PROBLEM REQUIREMENTS =
Write the next part of the interview with the Seer Tracking founder, starting from the last line shown.

--- Start DOCUMENT ---

Stanford Startup Spotlights is a new initiative by BASES to interview founders currently at Stanford and highlight their accomplishments, challenges, and ongoing experiences of building a company.
Amber Yang is a sophomore at Stanford studying Physics and Computer Science who founded and currently operates Seer Tracking. Seer Tracking’s mission is to track and map space debris in Low Earth Orbit for the purposes of reducing space debris collision risk with space missions. Seer Tracking uses Artificial Neural Network software in order recognize and predict space debris paths and potential collisions.
1. Where did your company Seer Tracking come from?
Amber Yang: This actually started as a project that I did in high school, actually for a science fair. I got the inspiration for the project because I grew up in Orlando, really near the Kennedy Space Center, so I really loved space from a really young age and then, later on, when astronaut Scott Kelly spent his year in space I would watch his Facebook livestreams and a lot of times he would say that he would have duck out from the International Space Station and into another capsule because there was danger of the Space Station being hit by debris.
That really got me thinking — I saw a lot of articles in the Wall Street Journal and the New York Times talking about the space debris problem so I started reading some papers and realized that the current methods of tracking debris often times have a lot of error so people can’t really predict where the debris will go simply because there is so much drag and various atmospheric effects that are impacting the debris. These papers were also using a mathematical model that made it really hard to model drag and these other atmospheric and weather effects and so I had this idea to use artificial intelligence to recognize the patterns in how the debris’ orbits change over time to predict future orbits.
I had this idea when I was sophomore in high school and then I worked on it for about two years in high school, competed in some science fairs for it, and then after high school, I realized that with a lot of these science fairs, a lot of times the projects don’t really end up going anywhere and people end up abandoning these projects when they go to college and I thought that would be a big shame because these are some really big problems that need to be solved. I really wanted to see my idea come to use so that’s what gave me the motivation to create a startup.
2. What were the kinds of technical resources that you were looking at when you started your project?

--- End DOCUMENT ---
--- Start DATA RECORDS ---

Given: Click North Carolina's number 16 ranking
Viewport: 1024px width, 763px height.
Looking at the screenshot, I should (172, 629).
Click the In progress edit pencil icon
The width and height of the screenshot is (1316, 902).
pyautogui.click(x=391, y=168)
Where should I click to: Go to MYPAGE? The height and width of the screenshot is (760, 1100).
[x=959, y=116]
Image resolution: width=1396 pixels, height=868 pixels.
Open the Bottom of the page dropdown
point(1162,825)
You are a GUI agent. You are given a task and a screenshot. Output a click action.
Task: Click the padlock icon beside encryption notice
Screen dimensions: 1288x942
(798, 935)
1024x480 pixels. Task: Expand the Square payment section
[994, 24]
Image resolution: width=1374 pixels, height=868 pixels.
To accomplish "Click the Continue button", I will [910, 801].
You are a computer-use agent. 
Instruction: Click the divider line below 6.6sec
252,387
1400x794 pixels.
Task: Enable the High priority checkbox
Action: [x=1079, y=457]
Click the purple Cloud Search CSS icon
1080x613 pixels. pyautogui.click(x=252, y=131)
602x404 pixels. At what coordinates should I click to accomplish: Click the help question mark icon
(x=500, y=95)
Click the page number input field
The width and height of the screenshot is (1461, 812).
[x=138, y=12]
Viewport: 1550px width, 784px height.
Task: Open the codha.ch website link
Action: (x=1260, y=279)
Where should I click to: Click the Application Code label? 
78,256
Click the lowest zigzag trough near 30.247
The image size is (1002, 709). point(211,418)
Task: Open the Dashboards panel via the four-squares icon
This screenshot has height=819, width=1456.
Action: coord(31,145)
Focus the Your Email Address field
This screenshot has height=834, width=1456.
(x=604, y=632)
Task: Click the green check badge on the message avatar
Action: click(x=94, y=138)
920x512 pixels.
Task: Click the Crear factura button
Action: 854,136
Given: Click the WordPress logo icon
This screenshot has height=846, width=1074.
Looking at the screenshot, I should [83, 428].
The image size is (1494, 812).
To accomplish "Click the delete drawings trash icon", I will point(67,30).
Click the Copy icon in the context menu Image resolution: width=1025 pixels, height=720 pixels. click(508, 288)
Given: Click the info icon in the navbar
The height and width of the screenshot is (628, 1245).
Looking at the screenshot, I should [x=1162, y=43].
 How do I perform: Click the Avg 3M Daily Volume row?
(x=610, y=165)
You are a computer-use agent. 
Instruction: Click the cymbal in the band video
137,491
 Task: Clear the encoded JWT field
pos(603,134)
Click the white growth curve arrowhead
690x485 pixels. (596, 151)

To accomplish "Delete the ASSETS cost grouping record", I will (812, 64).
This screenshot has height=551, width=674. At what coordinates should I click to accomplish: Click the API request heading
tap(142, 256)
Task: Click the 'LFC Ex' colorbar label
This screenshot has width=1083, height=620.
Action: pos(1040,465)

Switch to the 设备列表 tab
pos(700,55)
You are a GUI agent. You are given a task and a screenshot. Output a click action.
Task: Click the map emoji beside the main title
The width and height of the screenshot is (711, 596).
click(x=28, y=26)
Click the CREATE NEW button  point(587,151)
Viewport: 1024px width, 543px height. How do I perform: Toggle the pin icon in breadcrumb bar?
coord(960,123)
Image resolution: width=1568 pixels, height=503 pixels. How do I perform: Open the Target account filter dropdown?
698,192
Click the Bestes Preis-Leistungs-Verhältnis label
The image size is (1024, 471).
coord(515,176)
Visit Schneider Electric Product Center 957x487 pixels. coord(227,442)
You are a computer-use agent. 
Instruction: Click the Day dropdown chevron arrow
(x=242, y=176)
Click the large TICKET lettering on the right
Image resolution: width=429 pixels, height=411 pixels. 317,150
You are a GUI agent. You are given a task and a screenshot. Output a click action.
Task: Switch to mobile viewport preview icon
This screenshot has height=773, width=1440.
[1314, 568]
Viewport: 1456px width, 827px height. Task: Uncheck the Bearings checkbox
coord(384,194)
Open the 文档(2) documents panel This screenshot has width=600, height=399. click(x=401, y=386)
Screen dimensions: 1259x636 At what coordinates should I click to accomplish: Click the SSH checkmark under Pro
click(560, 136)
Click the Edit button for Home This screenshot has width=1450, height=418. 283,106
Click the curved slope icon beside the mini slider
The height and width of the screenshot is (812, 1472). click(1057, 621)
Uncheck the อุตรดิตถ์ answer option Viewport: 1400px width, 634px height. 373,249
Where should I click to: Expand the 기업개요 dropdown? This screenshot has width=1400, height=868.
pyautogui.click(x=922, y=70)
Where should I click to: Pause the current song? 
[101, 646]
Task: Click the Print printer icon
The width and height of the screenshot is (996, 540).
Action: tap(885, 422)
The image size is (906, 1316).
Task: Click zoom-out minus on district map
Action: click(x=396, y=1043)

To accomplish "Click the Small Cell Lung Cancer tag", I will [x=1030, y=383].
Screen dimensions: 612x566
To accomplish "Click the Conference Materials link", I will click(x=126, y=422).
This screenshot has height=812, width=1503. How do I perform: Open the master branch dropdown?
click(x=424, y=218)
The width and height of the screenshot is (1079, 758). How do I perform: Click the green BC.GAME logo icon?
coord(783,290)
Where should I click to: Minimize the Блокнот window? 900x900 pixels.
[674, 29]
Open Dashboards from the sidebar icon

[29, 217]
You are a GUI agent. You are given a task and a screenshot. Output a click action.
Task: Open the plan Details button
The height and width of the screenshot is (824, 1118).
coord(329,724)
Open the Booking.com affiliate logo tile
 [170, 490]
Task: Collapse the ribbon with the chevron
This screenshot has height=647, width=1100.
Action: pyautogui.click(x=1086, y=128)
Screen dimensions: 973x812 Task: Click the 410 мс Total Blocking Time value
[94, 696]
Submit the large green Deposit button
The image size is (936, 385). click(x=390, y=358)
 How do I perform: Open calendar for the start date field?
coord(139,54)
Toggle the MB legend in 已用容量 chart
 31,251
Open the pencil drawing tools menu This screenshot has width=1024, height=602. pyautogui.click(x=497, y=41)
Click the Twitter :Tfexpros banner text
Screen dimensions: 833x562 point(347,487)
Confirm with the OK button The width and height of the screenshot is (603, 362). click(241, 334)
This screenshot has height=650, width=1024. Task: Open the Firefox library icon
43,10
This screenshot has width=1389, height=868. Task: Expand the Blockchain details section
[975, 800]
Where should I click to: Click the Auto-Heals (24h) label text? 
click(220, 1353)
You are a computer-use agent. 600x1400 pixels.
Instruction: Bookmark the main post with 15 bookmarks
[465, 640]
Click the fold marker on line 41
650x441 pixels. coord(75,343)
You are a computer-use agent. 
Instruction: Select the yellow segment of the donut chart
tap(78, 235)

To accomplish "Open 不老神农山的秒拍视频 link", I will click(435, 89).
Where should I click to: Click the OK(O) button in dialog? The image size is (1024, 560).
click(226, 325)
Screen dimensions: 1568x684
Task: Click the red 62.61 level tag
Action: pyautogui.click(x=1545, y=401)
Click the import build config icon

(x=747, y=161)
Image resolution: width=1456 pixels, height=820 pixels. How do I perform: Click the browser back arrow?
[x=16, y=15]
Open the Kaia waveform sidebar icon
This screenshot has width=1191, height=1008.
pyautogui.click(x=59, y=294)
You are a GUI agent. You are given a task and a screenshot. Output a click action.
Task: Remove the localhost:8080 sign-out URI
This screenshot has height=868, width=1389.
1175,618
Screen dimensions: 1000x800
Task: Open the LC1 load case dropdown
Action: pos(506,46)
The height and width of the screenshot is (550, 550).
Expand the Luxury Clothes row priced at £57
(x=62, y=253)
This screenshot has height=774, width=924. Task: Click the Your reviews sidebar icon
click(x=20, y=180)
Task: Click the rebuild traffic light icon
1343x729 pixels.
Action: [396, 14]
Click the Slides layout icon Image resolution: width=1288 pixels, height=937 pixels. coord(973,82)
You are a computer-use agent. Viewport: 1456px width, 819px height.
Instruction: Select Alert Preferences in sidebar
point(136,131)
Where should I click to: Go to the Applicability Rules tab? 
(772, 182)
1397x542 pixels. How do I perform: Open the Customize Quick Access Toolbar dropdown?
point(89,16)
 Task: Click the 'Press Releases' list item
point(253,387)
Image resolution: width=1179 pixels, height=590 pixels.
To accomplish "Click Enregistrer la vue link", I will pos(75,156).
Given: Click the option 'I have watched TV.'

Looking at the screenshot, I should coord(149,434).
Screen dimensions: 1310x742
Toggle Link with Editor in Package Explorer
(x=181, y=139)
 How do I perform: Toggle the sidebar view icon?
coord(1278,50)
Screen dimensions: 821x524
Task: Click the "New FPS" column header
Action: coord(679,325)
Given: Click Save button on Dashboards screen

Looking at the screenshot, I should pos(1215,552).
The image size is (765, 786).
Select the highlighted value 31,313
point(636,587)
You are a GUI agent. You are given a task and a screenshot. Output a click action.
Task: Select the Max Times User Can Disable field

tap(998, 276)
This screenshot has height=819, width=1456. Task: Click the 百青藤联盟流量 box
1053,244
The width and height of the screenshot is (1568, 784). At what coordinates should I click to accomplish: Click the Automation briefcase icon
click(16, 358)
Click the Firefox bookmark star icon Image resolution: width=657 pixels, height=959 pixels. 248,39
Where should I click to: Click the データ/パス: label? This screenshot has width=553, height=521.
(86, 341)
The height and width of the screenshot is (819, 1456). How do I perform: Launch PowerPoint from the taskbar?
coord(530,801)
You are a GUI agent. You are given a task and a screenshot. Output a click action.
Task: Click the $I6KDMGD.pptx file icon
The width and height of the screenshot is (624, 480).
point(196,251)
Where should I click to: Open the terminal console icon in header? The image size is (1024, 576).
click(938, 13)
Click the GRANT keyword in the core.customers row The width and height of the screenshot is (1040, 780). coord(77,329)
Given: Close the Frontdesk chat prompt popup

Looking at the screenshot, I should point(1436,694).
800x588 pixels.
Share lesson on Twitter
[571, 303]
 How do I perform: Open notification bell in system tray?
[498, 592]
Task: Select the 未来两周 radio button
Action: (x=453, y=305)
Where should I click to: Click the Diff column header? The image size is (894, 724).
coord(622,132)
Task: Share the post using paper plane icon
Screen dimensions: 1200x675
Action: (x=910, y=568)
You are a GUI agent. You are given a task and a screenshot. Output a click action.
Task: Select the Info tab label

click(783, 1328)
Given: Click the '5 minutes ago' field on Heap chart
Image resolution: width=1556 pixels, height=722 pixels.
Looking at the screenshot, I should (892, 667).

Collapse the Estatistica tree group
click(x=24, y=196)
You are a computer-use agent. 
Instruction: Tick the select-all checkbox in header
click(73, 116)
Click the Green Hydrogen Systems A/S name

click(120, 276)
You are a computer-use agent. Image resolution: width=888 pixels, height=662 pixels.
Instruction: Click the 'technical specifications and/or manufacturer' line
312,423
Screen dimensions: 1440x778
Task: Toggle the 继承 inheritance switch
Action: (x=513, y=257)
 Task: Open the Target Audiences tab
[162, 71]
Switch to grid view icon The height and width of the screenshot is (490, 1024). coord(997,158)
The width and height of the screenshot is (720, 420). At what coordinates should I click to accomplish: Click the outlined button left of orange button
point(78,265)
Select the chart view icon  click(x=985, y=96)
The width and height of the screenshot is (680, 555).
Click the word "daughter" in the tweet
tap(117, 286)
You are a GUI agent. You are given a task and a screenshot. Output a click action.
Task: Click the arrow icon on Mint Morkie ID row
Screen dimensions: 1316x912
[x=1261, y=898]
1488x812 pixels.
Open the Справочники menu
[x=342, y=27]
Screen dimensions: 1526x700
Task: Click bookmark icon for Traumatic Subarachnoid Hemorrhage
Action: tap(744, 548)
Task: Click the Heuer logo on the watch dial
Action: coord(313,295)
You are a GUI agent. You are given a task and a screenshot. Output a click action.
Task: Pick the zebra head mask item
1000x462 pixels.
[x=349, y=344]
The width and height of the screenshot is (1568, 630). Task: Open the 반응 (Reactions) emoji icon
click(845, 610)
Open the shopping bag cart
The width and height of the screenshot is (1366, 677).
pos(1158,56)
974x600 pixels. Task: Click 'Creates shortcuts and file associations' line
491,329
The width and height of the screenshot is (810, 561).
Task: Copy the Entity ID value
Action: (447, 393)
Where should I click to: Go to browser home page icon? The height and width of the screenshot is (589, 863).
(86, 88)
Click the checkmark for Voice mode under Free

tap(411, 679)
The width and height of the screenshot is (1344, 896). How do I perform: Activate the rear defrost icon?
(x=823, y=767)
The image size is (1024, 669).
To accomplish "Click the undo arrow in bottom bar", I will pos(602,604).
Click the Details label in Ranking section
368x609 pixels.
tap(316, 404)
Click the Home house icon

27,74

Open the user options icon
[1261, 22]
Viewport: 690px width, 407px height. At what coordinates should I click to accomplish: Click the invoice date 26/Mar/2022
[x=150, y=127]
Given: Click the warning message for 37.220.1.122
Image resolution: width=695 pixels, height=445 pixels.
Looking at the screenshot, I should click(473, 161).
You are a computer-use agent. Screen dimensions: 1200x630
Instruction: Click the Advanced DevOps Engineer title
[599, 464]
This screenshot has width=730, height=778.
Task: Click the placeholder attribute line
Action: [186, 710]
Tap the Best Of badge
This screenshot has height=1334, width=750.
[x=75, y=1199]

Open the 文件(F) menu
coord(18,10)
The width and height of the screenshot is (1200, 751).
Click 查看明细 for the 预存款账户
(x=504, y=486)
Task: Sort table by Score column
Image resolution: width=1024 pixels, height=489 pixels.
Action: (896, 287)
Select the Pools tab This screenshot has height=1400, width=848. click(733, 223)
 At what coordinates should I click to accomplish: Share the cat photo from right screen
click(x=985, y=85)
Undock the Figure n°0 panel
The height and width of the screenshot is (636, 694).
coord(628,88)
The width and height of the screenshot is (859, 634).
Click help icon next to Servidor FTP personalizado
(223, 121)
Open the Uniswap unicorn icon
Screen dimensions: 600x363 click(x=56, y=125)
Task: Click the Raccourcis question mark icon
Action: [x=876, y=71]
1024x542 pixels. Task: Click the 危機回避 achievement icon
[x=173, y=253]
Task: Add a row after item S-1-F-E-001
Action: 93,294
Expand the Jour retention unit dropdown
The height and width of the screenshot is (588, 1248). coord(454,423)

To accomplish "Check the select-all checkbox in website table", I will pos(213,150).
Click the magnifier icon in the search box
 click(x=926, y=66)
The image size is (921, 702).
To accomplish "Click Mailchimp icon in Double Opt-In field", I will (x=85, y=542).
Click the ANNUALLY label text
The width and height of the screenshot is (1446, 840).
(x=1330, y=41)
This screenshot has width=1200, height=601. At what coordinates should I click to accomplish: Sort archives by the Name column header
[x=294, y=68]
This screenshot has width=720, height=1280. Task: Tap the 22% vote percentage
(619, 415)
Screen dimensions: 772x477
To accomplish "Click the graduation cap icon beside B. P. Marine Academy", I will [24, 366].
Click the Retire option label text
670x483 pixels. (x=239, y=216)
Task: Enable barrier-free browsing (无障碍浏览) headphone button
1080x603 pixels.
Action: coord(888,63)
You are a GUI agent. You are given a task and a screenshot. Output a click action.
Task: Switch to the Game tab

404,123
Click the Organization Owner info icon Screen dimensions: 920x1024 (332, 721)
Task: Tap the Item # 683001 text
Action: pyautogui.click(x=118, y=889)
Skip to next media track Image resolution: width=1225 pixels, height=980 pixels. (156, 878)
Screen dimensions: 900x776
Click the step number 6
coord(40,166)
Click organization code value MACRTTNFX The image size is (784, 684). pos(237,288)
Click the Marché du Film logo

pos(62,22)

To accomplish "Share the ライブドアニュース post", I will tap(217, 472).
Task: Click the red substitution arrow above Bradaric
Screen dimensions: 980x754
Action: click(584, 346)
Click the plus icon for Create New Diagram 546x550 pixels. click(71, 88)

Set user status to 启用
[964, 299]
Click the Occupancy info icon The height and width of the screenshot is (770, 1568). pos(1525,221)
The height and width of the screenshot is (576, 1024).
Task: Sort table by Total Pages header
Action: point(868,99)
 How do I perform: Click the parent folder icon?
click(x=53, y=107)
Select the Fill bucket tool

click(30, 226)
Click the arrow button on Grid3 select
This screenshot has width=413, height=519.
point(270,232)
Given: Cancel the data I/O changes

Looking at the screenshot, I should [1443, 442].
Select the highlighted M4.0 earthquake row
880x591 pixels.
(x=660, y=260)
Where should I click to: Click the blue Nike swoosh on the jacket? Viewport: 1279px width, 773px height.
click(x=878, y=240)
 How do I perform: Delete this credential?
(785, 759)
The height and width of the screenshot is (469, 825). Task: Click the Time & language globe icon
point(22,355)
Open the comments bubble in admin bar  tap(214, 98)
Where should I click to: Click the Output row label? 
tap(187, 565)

--- End DATA RECORDS ---

WRITTEN RESPONSE =
Amber Yang: I actually programmed everything in MATLAB, which I know might make a lot of people at Stanford cringe, but MATLAB has an AI library that's actually really easy to use if you’ve never worked with AI before and I had never worked with AI before – actually, I barely even knew how to code when I started the project. So, MATLAB was a really easy language to pick up and then the AI library was very easy to implement from there which made my experience using AI a lot easier.
In terms of the data I used, at first, I actually simulated all of my data using a normal standard deviation to create random samples of debris but then I later realized that there are space debris databases publicly available online that anyone can access – websites like spacetrack.org. That’s when I started to do more testing with my idea.
I feel like when you have an idea, it can be really daunting to try implement it and a lot of times you might lack the technical skills, but even now, after I’ve finished developing a lot of my project, I still don’t think I’m fully versed in artificial intelligence, and I’ve only really tested my project on my personal computer — I haven’t looked into things like GPU’s.
When you are first starting out with your idea, I would try to make it as easy as possible as you can and then maybe once you’ve developed some type of prototype and you have the idea to create a company, that’s when you can really delegate harder, advanced technical tasks to people who are really well-versed in those things. So just really taking advantage of all your opportunities and resources and also asking for help — always being willing to learn and admit that you don’t know something.
3. What is the state of the company right now?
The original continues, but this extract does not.